■ Data extracts ■
----

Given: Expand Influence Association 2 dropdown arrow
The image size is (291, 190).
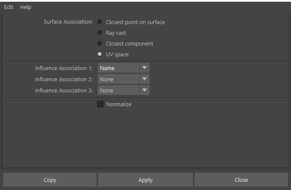Looking at the screenshot, I should (144, 79).
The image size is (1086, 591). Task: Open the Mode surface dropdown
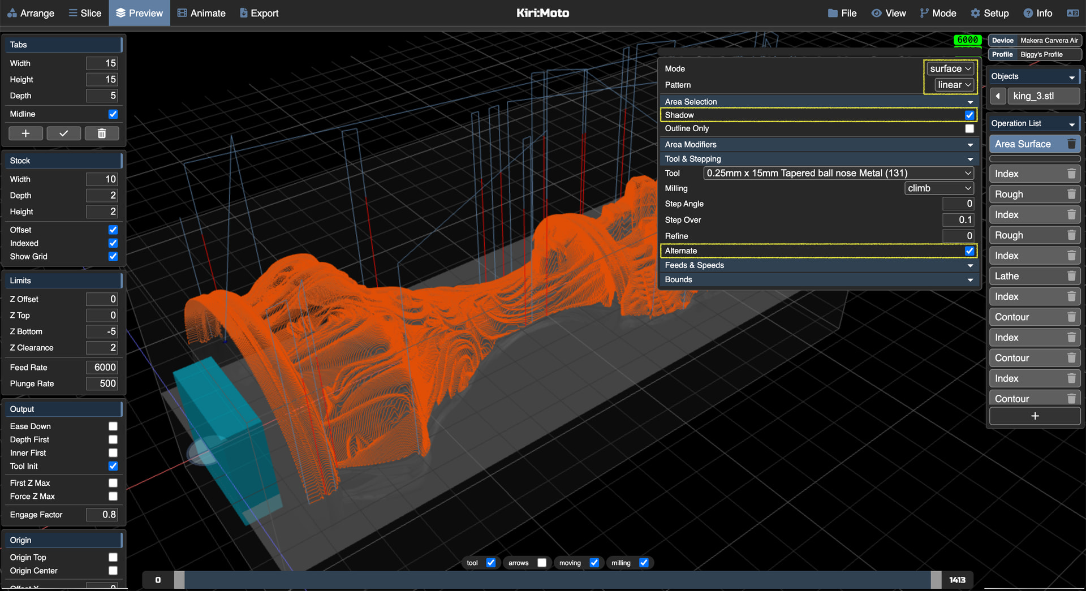[x=950, y=68]
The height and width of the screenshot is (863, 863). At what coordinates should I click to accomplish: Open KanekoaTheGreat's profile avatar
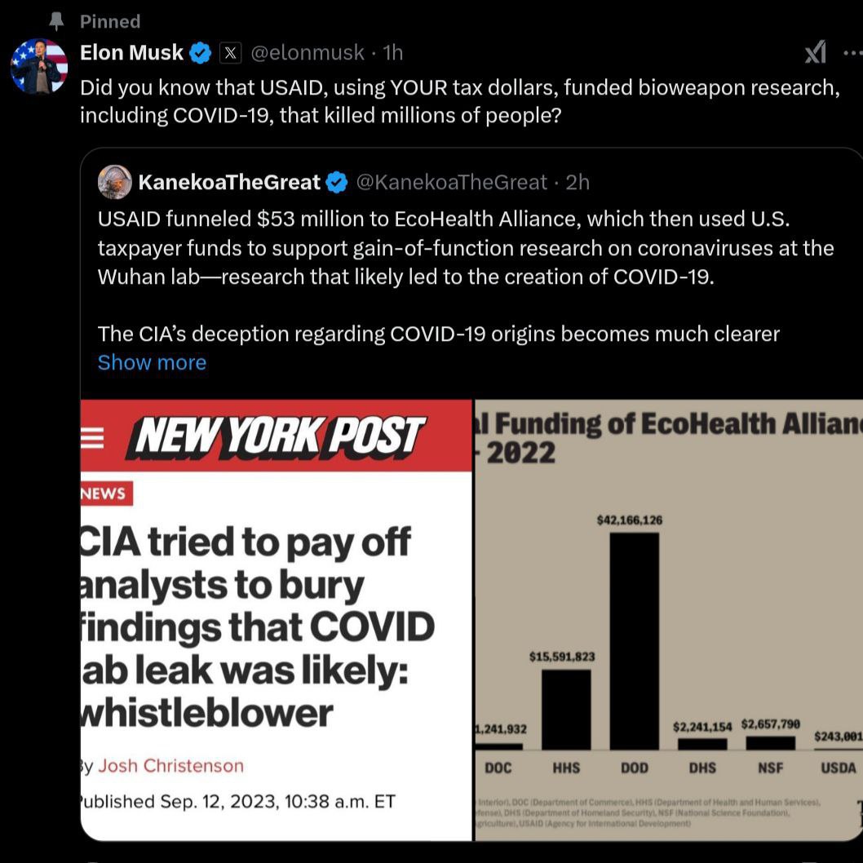pyautogui.click(x=115, y=182)
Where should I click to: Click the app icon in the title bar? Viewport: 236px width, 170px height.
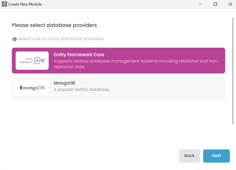pyautogui.click(x=4, y=4)
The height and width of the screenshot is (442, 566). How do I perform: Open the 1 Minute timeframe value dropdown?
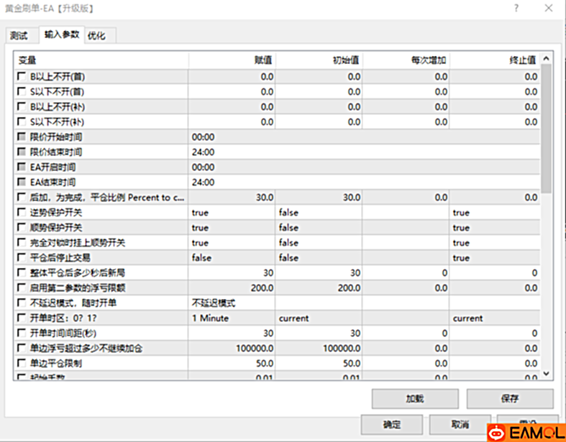(x=232, y=318)
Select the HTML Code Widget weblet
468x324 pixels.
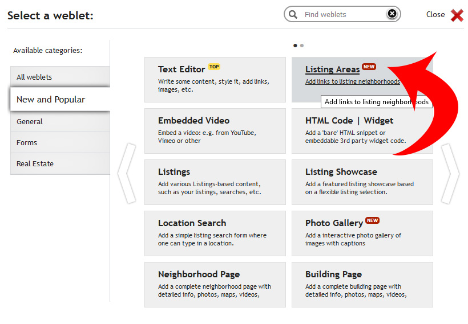pos(362,131)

----

■ Required action ■
Copy every record exactly, without the pictures.

■ Answer area ■
Given: Expand Influence Association 2 dropdown arrow
The image size is (291, 190).
Looking at the screenshot, I should (144, 79).
The image size is (1086, 591). Task: Open the Mode surface dropdown
[x=950, y=68]
The height and width of the screenshot is (863, 863). At what coordinates should I click to accomplish: Open KanekoaTheGreat's profile avatar
pyautogui.click(x=115, y=182)
Where should I click to: Click the app icon in the title bar? Viewport: 236px width, 170px height.
pyautogui.click(x=4, y=4)
The height and width of the screenshot is (442, 566). How do I perform: Open the 1 Minute timeframe value dropdown?
(x=232, y=318)
Select the HTML Code Widget weblet
468x324 pixels.
pos(362,131)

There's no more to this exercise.